A page for his exhibition at the MIT List Visual Arts Center described his work thusly: “Ethan Hayes-Chute’s installations, sculptures, drawings, text pieces, and performances explore ideas of self-sufficiency and self-preservation as alternative models for living. He constructs small, near-functional cabins and partial interiors out of entirely salvaged materials; the structures variously make reference to landscapes on the margin, life off the grid, ecology and waste. Many of Hayes-Chutes’s sculptures and installations use technology to solve everyday problems. He programs nearly obsolete computers for practical applications, lending retro-futuristic undertones to his rustic assemblages.”

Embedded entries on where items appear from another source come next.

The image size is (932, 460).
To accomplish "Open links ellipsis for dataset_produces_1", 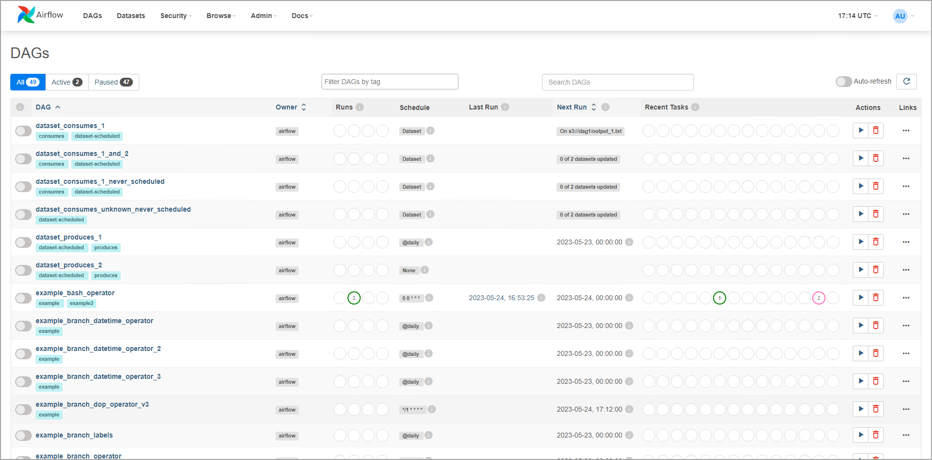I will pos(906,242).
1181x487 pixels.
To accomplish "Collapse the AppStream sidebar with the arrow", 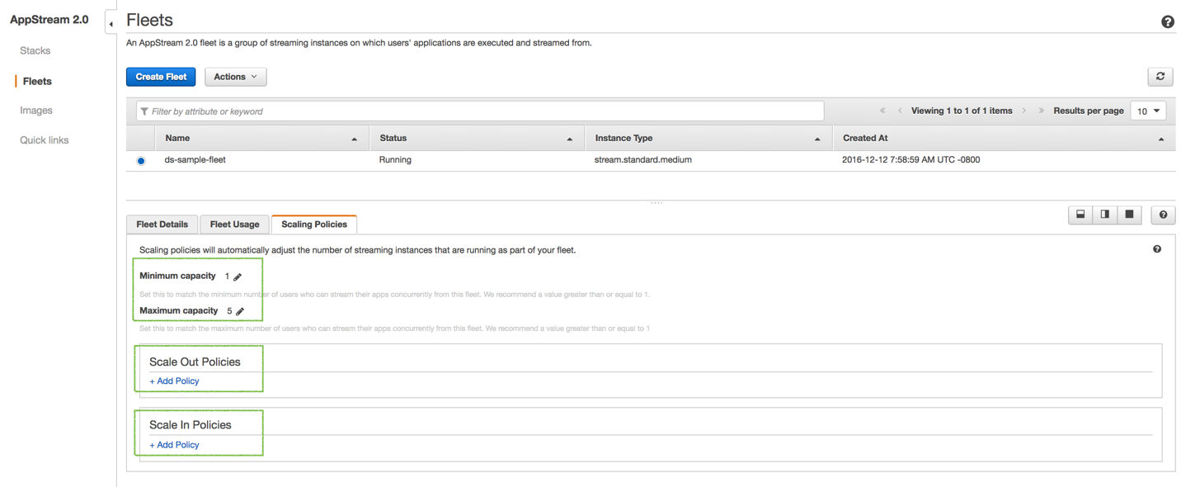I will pos(111,24).
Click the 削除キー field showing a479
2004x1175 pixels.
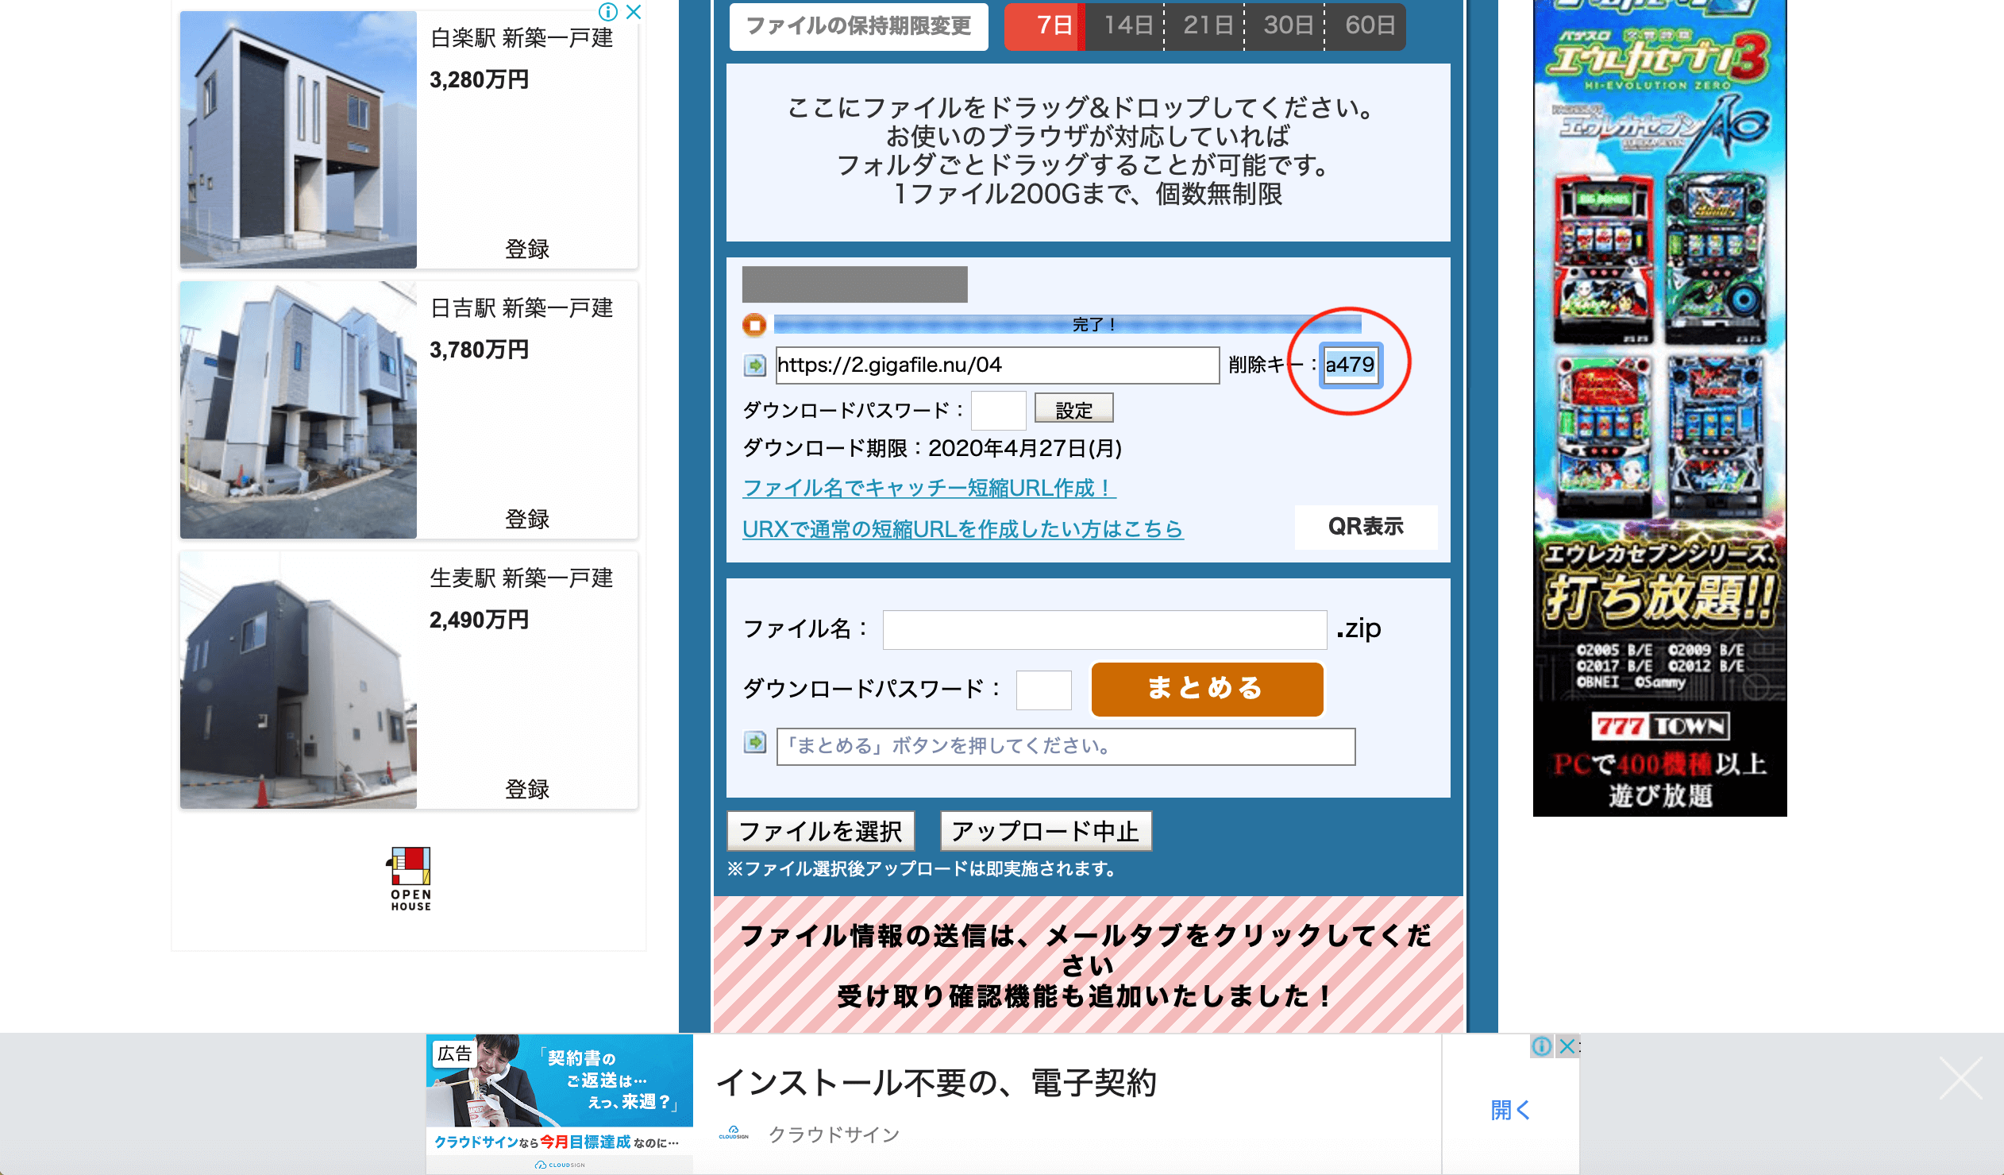coord(1350,365)

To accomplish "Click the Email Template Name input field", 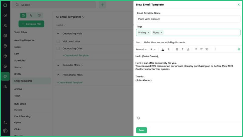I will click(x=188, y=19).
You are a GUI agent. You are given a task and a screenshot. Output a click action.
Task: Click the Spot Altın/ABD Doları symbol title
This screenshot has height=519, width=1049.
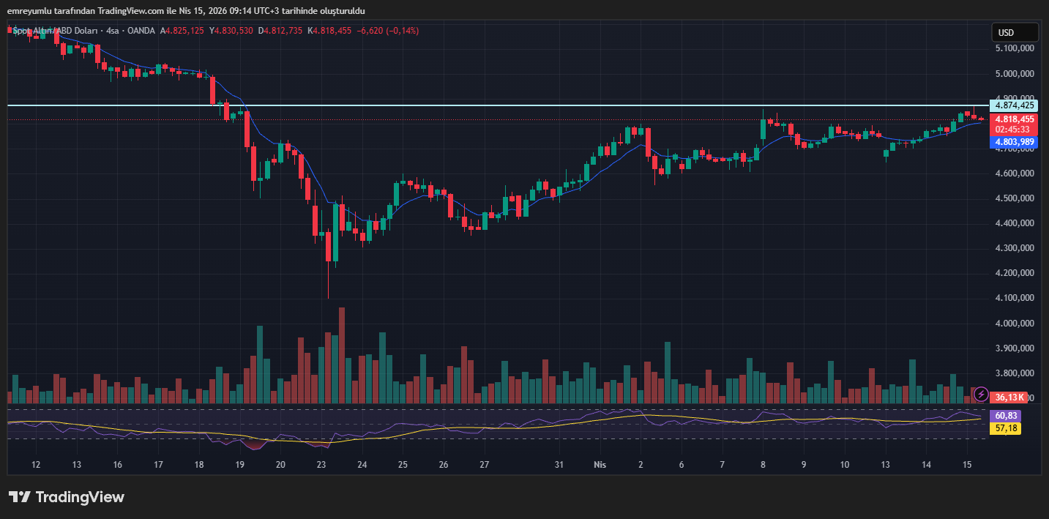53,31
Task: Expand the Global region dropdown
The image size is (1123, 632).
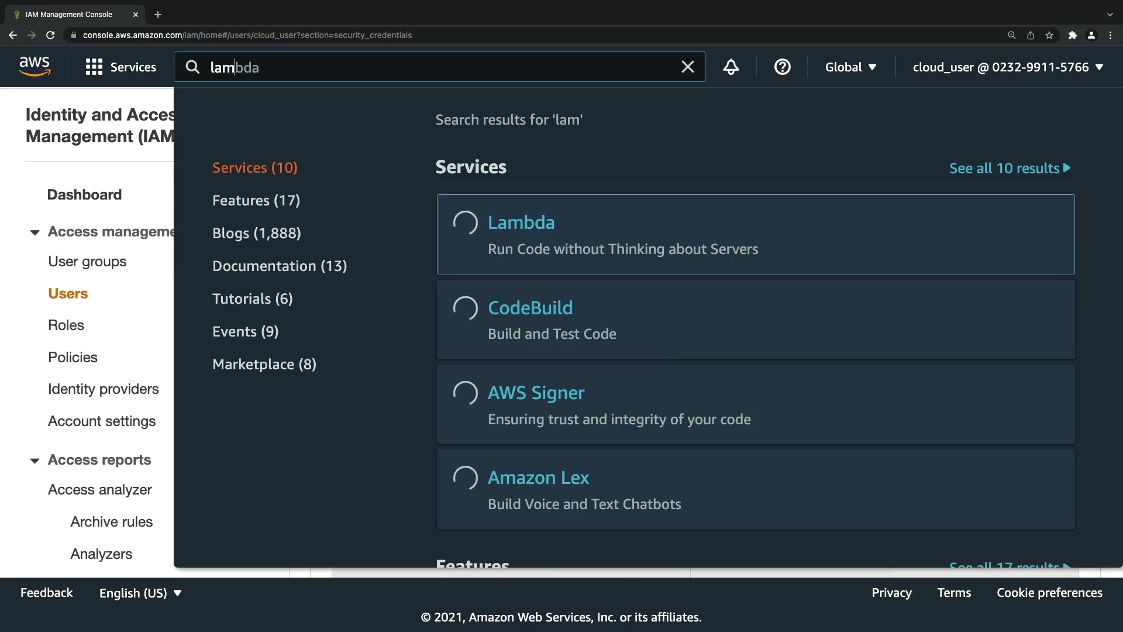Action: [850, 67]
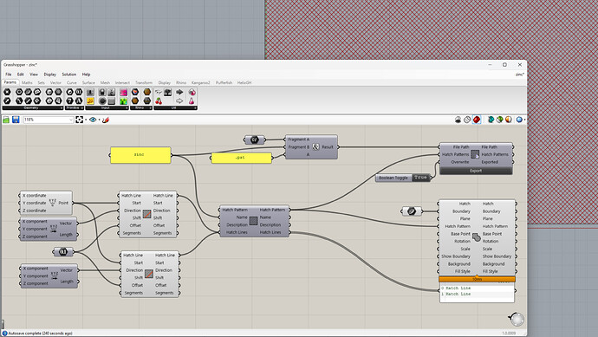Click the red shaded preview icon
The height and width of the screenshot is (337, 598).
tap(477, 120)
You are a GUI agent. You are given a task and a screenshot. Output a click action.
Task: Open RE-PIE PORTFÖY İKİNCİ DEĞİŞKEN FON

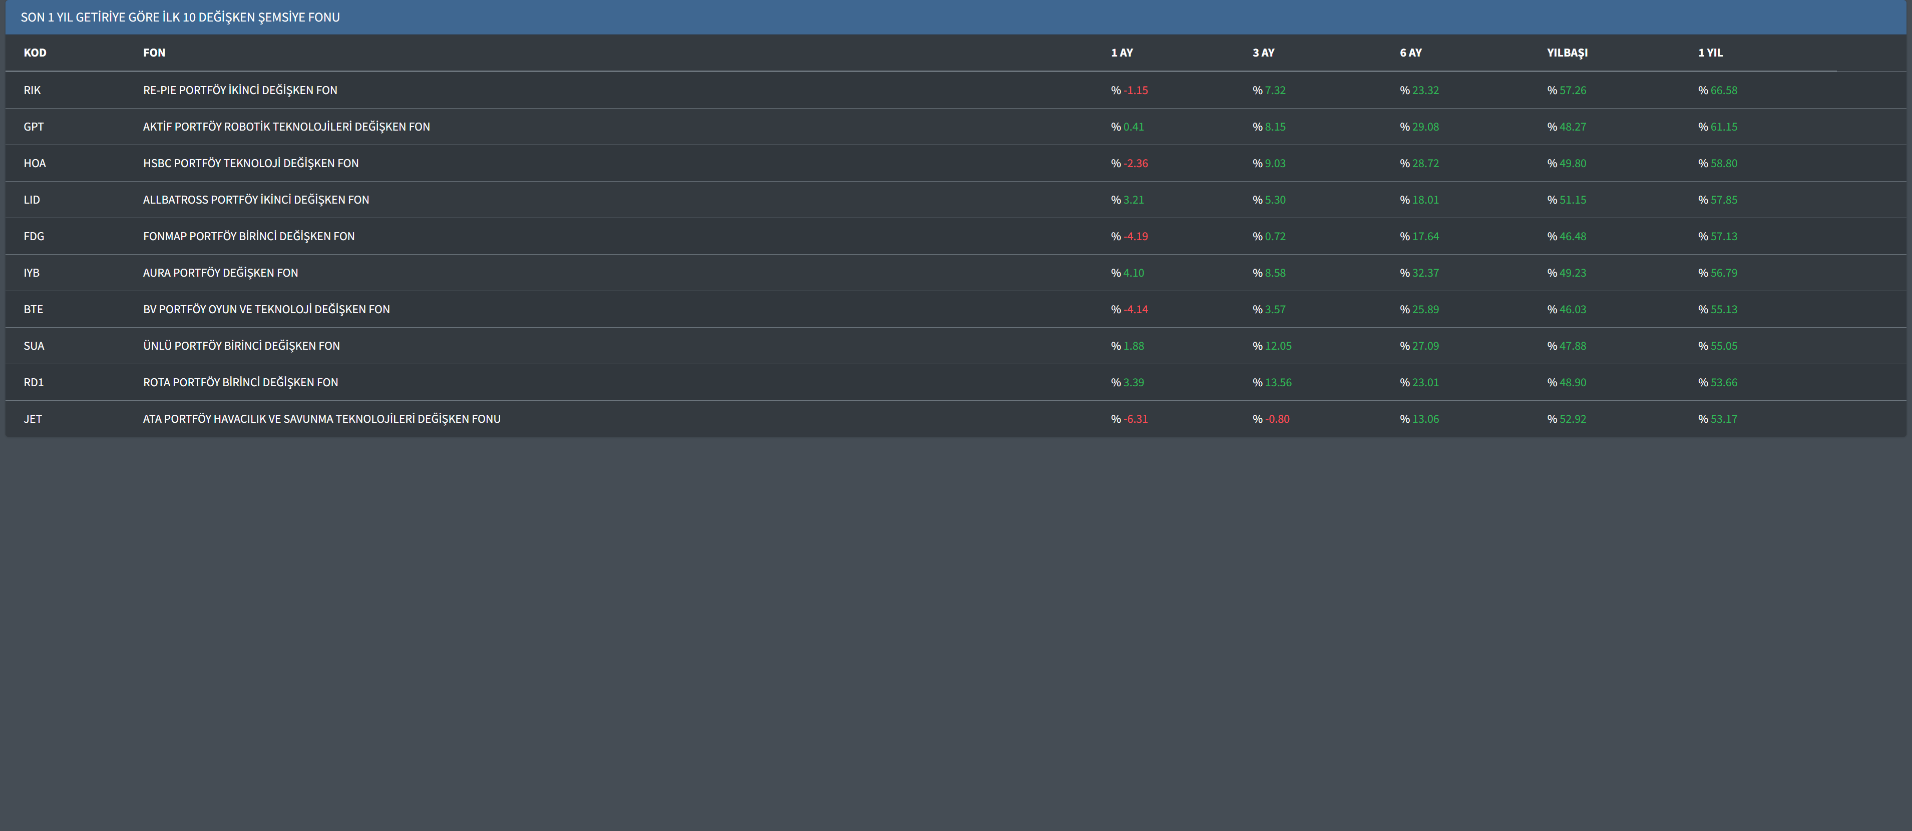240,91
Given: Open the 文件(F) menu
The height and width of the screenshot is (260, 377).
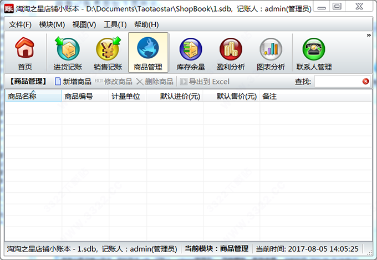Looking at the screenshot, I should coord(21,24).
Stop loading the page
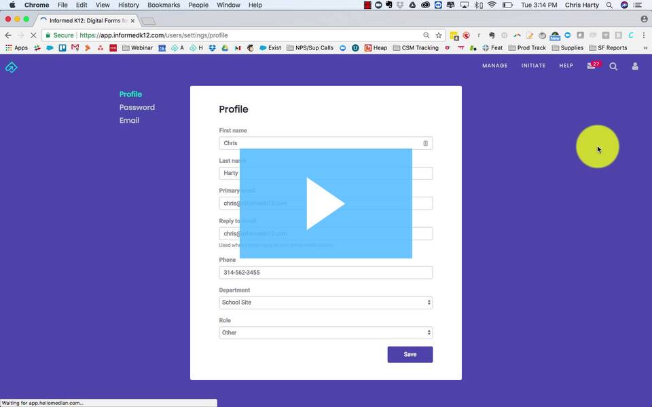The height and width of the screenshot is (407, 652). click(x=33, y=35)
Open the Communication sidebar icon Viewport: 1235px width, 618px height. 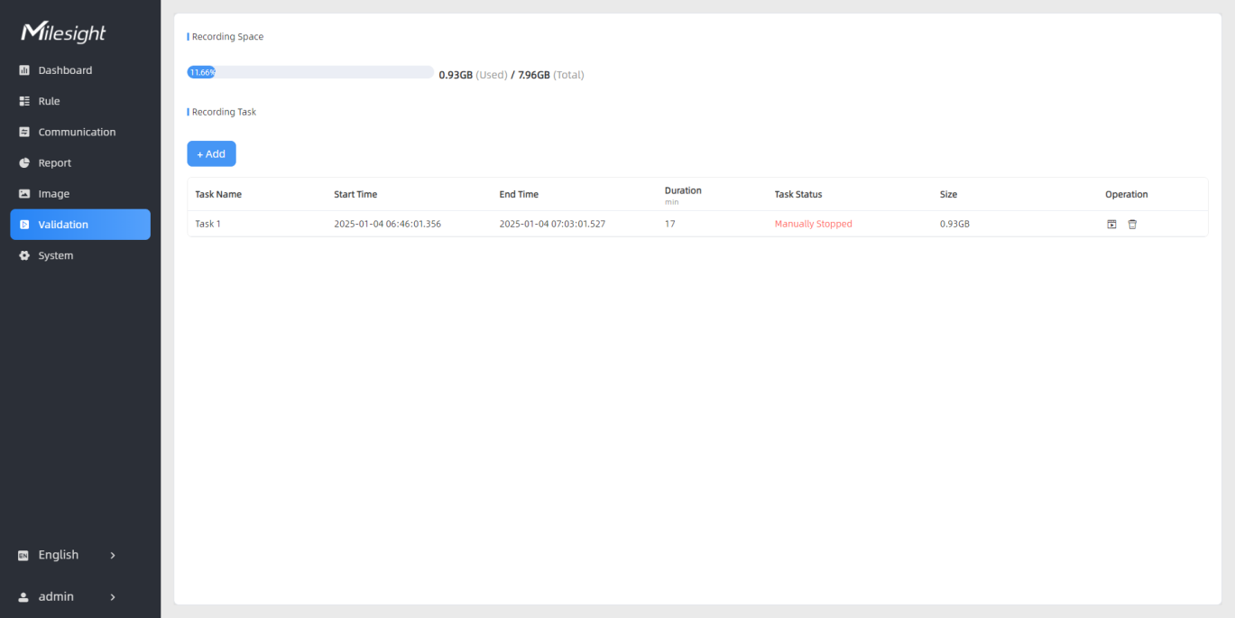pos(24,132)
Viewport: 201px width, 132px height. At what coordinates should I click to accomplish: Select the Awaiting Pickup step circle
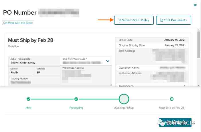[x=124, y=99]
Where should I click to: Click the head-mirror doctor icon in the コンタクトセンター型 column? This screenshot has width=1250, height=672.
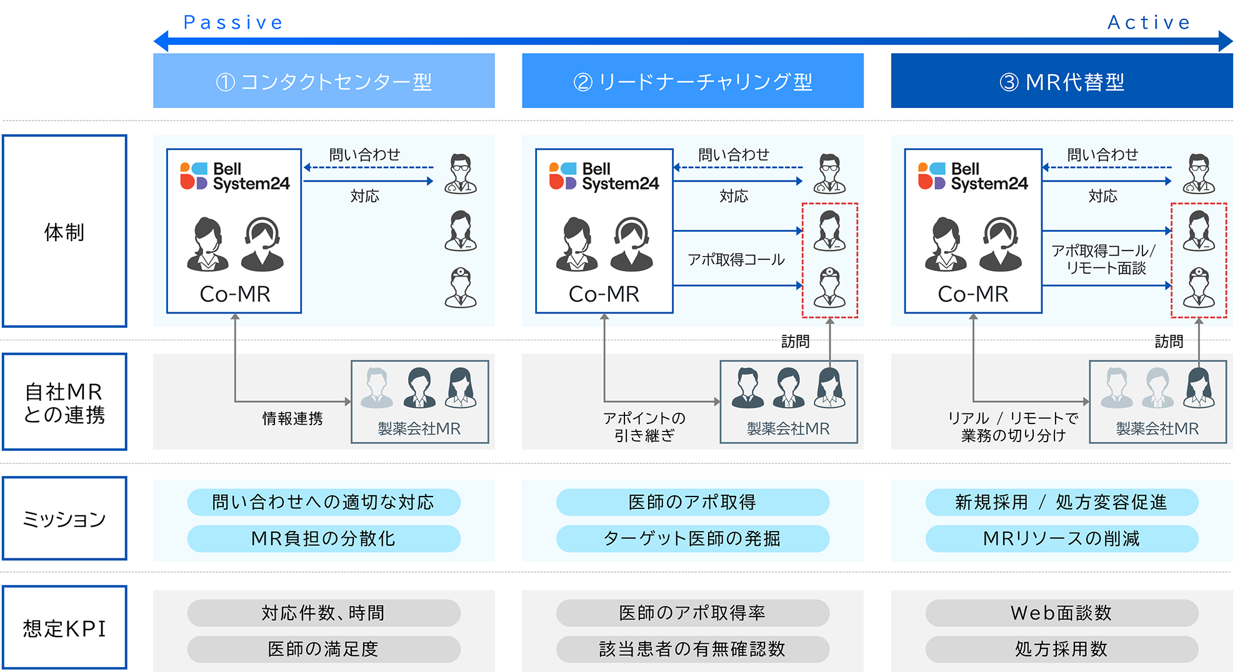(x=461, y=288)
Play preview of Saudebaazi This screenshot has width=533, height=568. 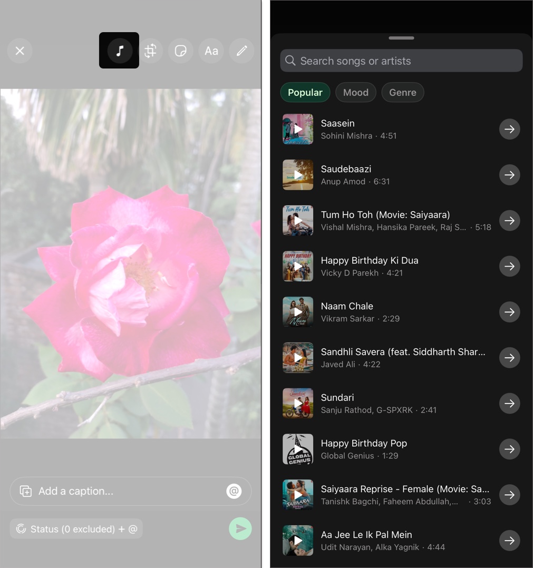point(297,174)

Quirky and rough around the edges, these creative assemblages of found and upcycled materials create spaces that are truly one-of-a-kind. Only handmade labor and these kinds of cheap salvaged components can achieve this feeling.
Born on the east coast of the United States – an area famed for its quaint cottages and regional vernacular architecture – this builder is not just creating a sense of nostalgia, nor simply tapping into emotional reactions. He is, in a sense, telling stories of historical and personal fantasy, blending old yarns into modern tales free of simplistic morality or happy endings … somewhere between fiction and folk art.
“Ethan Hayes-Chute was born in 1982 and grew up in Freeport, Maine. He received his BFA in Painting from the Rhode Island School of Design in 2004. Through paintings, sculptures, large-scale installations and artist’s books, he explores the ideas of self-sufficiency, self-preservation and self-exclusion as models for living. Ethan Hayes-Chute is based in Berlin, Germany.”